For this environment:

• The 2-dimensional space is bounded from –12 m to 12 m in both the X and Y directions.

• The contact spring stiffness and damping values are 100 N/m and 0.1 N/m/s, respectively.

• The agents share the same observations for positions, velocities of A, B, and C and the action values from the last time step.

• The simulation terminates when object C moves outside the circular ring.

• At each time step, the agents receive the following reward:

`$\begin{array}{l}{\mathit{r}}_{\mathit{A}}={\mathit{r}}_{\mathrm{global}}+{\mathit{r}}_{\mathrm{local},\mathit{A}}\\ {\mathit{r}}_{\mathit{B}}={\mathit{r}}_{\mathrm{global}}+{\mathit{r}}_{\mathrm{local},\mathit{B}}\\ {\mathit{r}}_{\mathrm{global}}=0.001{\mathit{d}}_{\mathit{c}}\\ {\mathit{r}}_{\mathrm{local},\mathit{A}}=-0.005{\mathit{d}}_{\mathrm{AC}}-0.008{\mathit{u}}_{\mathit{A}}^{2}\\ {\mathit{r}}_{\mathrm{local},\mathit{B}}=-0.005{\mathit{d}}_{\mathrm{BC}}-0.008{\mathit{u}}_{\mathit{B}}^{2}\end{array}$`

Here:

• ${\mathit{r}}_{\mathit{A}}$and ${\mathit{r}}_{\mathit{B}}$ are the rewards received by agents A and B, respectively.

- Direction 1 -
Answer these from the environment description:
(a) What range bounds the 2-dimensional space in the X and Y directions?
(b) What are the contact spring stiffness and damping values?
(c) What causes the simulation to terminate?

- Excerpted data -
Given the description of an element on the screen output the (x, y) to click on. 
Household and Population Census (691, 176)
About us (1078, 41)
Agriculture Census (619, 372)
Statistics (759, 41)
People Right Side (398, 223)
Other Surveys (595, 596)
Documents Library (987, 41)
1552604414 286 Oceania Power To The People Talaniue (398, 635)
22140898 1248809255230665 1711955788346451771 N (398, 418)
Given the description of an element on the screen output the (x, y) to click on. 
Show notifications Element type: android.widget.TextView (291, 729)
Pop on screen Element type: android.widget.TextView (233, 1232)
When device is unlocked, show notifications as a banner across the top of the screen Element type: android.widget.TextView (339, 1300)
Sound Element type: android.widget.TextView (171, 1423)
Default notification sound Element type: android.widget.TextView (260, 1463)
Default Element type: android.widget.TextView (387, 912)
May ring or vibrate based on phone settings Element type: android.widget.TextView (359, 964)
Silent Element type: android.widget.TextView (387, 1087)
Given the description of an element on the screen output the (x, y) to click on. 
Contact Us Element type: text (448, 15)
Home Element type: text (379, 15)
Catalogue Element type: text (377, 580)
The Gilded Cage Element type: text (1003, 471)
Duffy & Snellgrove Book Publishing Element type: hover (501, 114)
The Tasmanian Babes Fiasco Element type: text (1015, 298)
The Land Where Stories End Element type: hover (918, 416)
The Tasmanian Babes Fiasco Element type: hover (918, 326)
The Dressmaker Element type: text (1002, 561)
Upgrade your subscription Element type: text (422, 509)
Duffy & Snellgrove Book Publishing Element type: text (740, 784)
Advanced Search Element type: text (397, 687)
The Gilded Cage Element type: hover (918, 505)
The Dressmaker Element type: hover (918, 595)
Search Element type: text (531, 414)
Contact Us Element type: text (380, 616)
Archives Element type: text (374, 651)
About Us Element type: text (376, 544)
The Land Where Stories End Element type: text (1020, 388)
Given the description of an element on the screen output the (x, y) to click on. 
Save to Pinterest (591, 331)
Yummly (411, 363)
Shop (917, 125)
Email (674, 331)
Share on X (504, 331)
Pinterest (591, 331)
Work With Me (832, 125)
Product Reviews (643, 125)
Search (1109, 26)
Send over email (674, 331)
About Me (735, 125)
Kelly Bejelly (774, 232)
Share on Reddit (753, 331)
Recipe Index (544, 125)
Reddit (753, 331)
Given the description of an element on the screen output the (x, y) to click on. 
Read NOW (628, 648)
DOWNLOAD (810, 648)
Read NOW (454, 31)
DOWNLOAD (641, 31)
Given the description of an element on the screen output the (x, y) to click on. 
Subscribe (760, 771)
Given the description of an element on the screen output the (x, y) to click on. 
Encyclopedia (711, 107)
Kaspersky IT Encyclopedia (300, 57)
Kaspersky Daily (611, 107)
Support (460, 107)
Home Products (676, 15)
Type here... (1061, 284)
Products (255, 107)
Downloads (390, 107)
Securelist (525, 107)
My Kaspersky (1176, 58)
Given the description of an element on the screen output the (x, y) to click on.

- Direction 2 -
Please copy the entries exactly as they appear. Start at the first line of the entries and stop after the line that contains "Advanced Search Element type: text (397, 687)", including that line.

- Worked answer 1 -
(a) –12 m to 12 m in both directions.
(b) 100 N/m for stiffness and 0.1 N/m/s for damping.
(c) Object C moving outside the circular ring.

- Worked answer 2 -
Given the description of an element on the screen output the (x, y) to click on. 
Household and Population Census (691, 176)
About us (1078, 41)
Agriculture Census (619, 372)
Statistics (759, 41)
People Right Side (398, 223)
Other Surveys (595, 596)
Documents Library (987, 41)
1552604414 286 Oceania Power To The People Talaniue (398, 635)
22140898 1248809255230665 1711955788346451771 N (398, 418)
Given the description of an element on the screen output the (x, y) to click on. 
Show notifications Element type: android.widget.TextView (291, 729)
Pop on screen Element type: android.widget.TextView (233, 1232)
When device is unlocked, show notifications as a banner across the top of the screen Element type: android.widget.TextView (339, 1300)
Sound Element type: android.widget.TextView (171, 1423)
Default notification sound Element type: android.widget.TextView (260, 1463)
Default Element type: android.widget.TextView (387, 912)
May ring or vibrate based on phone settings Element type: android.widget.TextView (359, 964)
Silent Element type: android.widget.TextView (387, 1087)
Given the description of an element on the screen output the (x, y) to click on. 
Contact Us Element type: text (448, 15)
Home Element type: text (379, 15)
Catalogue Element type: text (377, 580)
The Gilded Cage Element type: text (1003, 471)
Duffy & Snellgrove Book Publishing Element type: hover (501, 114)
The Tasmanian Babes Fiasco Element type: text (1015, 298)
The Land Where Stories End Element type: hover (918, 416)
The Tasmanian Babes Fiasco Element type: hover (918, 326)
The Dressmaker Element type: text (1002, 561)
Upgrade your subscription Element type: text (422, 509)
Duffy & Snellgrove Book Publishing Element type: text (740, 784)
Advanced Search Element type: text (397, 687)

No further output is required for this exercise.